La Côte d'Ivoire va plus loin, puisqu'avec la nouvelle politique d'agroforesterie engagée, nous sommes en train de faire en sorte que le cacao qui est issu des zones classées puisse être reconnu. Il est également question de planter des arbres dans les plantations pour avoir un couvert forestier assez conséquent, ce qui devrait définitivement répondre aux problématiques de l'UE, qui est dans son droit lorsqu'elle estime que ses consommateurs sont regardants sur les produits qu'ils achètent.

De notre côté, nous devons prouver à l'UE que notre cacao n'est pas issu de la déforestation et, d'ailleurs, nous les invitons en Côte d'Ivoire pour se rendre compte de la réalité. Parce que la culture du cacao ne peut réussir qu'en forêt. D'après mes recherches, le cacao est un arbre forestier originaire du Brésil, plus précisément de l'Amazonie, où on trouve quatre espèces de cacaoyers. Ce sont ces cacaoyers qui ont été introduits en Afrique pour en faire du cacao qu'on exploite économiquement. Le cacao peut donc faire partie de la politique de la reforestation de nos forêts, combinés à d'autres plantes afin de leur donner un aspect de couvert forestier.

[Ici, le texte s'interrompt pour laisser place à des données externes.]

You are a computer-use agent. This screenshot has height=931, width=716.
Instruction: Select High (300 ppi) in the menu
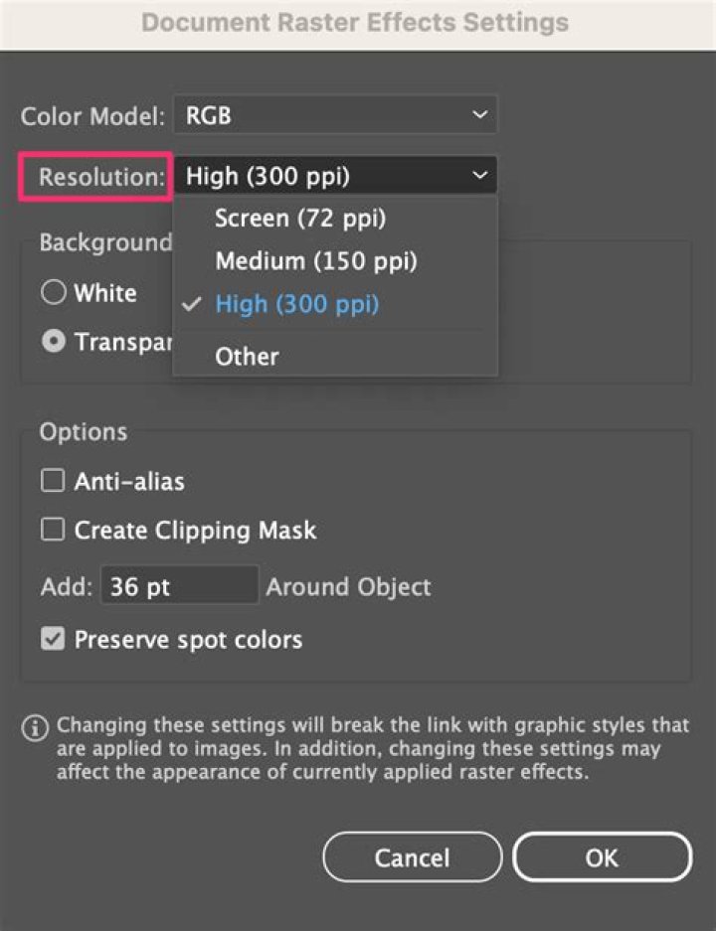(296, 304)
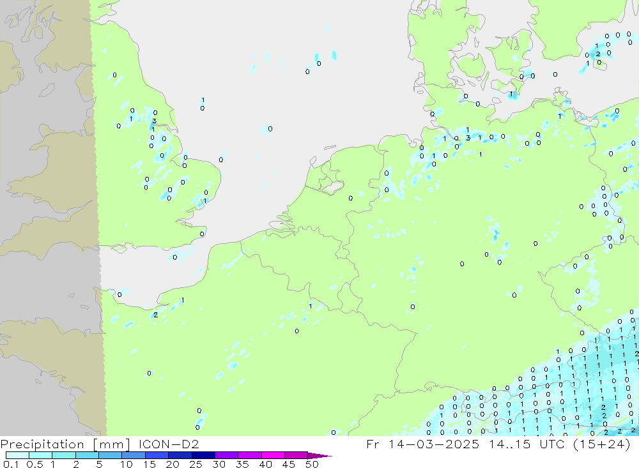Select the dark navy 25–30 legend swatch
639x468 pixels.
[x=203, y=456]
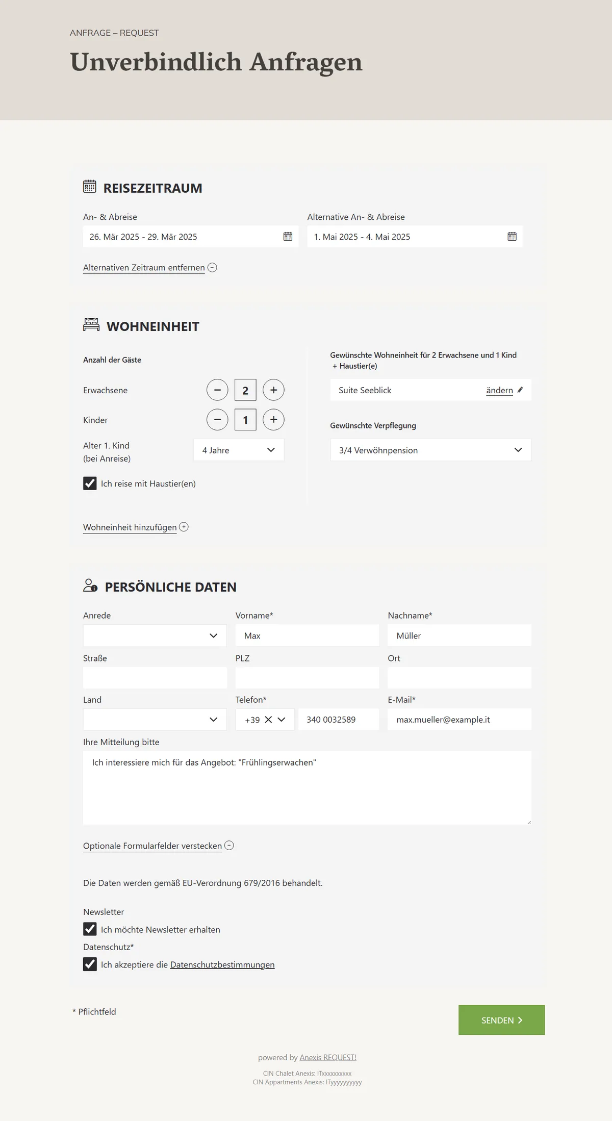Open calendar icon for alternative dates
The width and height of the screenshot is (612, 1121).
(x=512, y=237)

Depuis 2018, Abidjan et Accra ont engagé un bras de fer avec les multinationales pour défendre un juste prix du cacao pour les planteurs, avez-vous obtenu des résultats satisfaisants ?

Nous avons mis en place un comité de pilotage dans le cadre de l'initiative cacao Côte d'Ivoire-Ghana et ce sont nos deux chefs d'État, le président Alassane Ouattara et le Ghanéen Nana Akufo-Addo, qui ont souhaité que nous nous mettions ensemble pour être plus forts face aux multinationales. Nous avons commencé par nos deux pays, qui pèsent 60 % de la production mondiale de cacao ; aujourd'hui, trois autres pays sont intéressés. Il s'agit du Cameroun, du Togo et du Nigeria. Ensemble, nous pourrions représenter jusqu'à 75 % de la production mondiale. Cela nous permettrait d'arriver plus fort au moment du processus de fixation de prix. La plus grande partie de nos productions profite aux multinationales au détriment des producteurs, donc la politique mise en place, aujourd'hui, nous a permis d'avoir un « différentiel de revenu décent », même si certaines multinationales sont encore réticentes, d'autres ont accepté le principe et jouent franc jeu, celles qui ne jouent pas le jeu feront l'objet de sanctions.